(ads will not print)

Healthy Hummus Recipe

Hummus Recipe

Servings: 4-6      Prep Time: 5 minutes      Cook Time: 3 minutes

Instead of tahini, I used plain yogurt to lighten up the recipe. Make sure you drain, rinse and re-drain the chickpeas. The water in the can of chickpeas is cloudy and starchy. You'll want to discard that. Use a good quality extra virgin olive oil!

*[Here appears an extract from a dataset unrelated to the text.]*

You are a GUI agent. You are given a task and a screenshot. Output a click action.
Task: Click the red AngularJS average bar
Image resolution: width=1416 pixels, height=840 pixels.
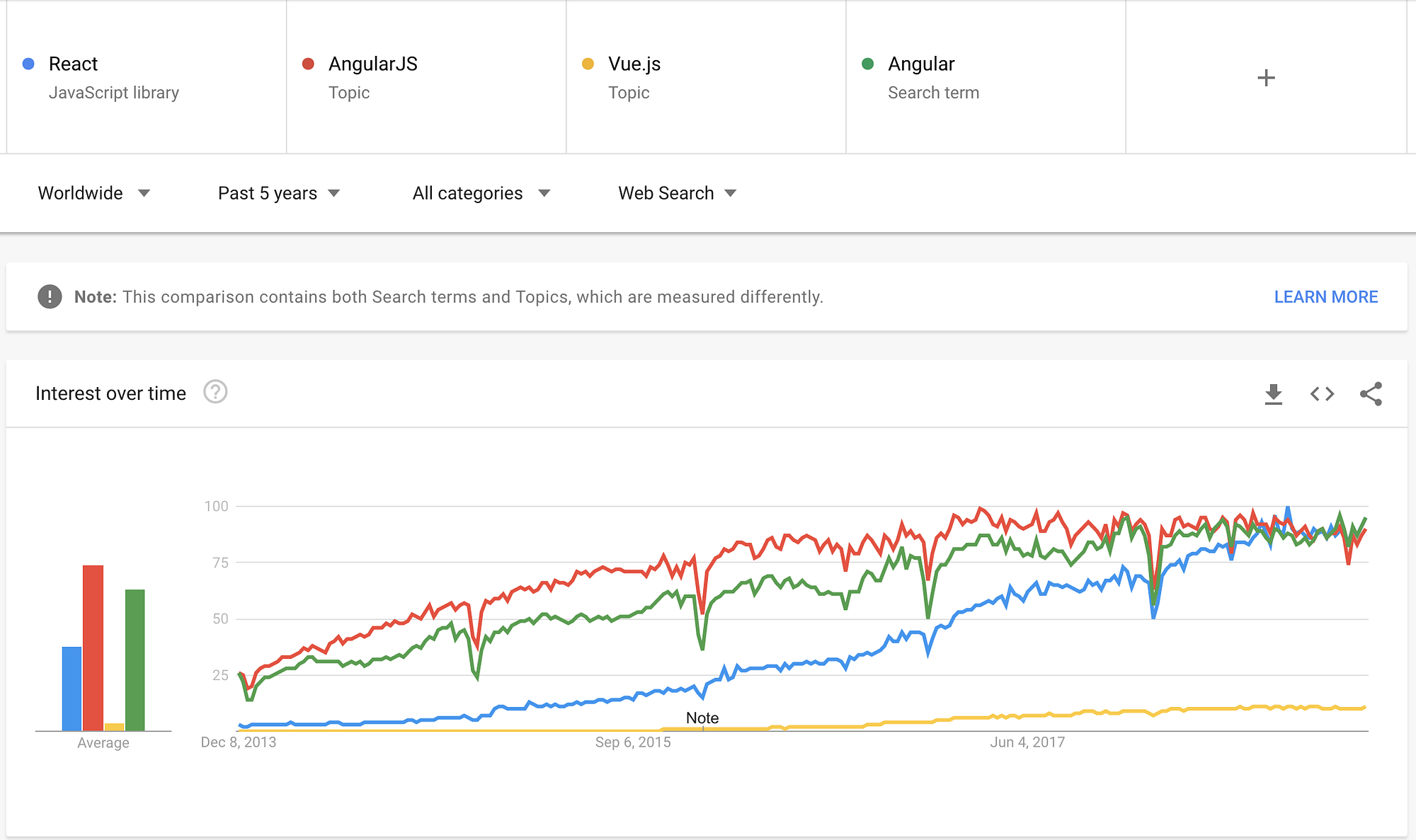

One 15-ounce can chickpeas (garbanzo), rinsed and drained well
juice from 1 lemon (about 1/4 cup)
3/4 teaspoon kosher or sea salt
1-2 cloves garlic, very finely minced
1/4 cup plain yogurt
3 tablespoons extra virgin olive oil, plus more for drizzling
1/4 teaspoon smoked paprika
minced fresh parsley


In a food processor, combine the chickpeas, lemon juice, salt, garlic and yogurt. Process for 1 minute, then open the food processer and scrape the sides. Process for another minute. While the processor is running, pour in the olive oil. Taste and check for smooth consistency. If the hummus is too thick, add 1 tablespoon of water. Just before serving, sprinkle with smoked paprika, fresh parsley and drizzle with additional olive oil.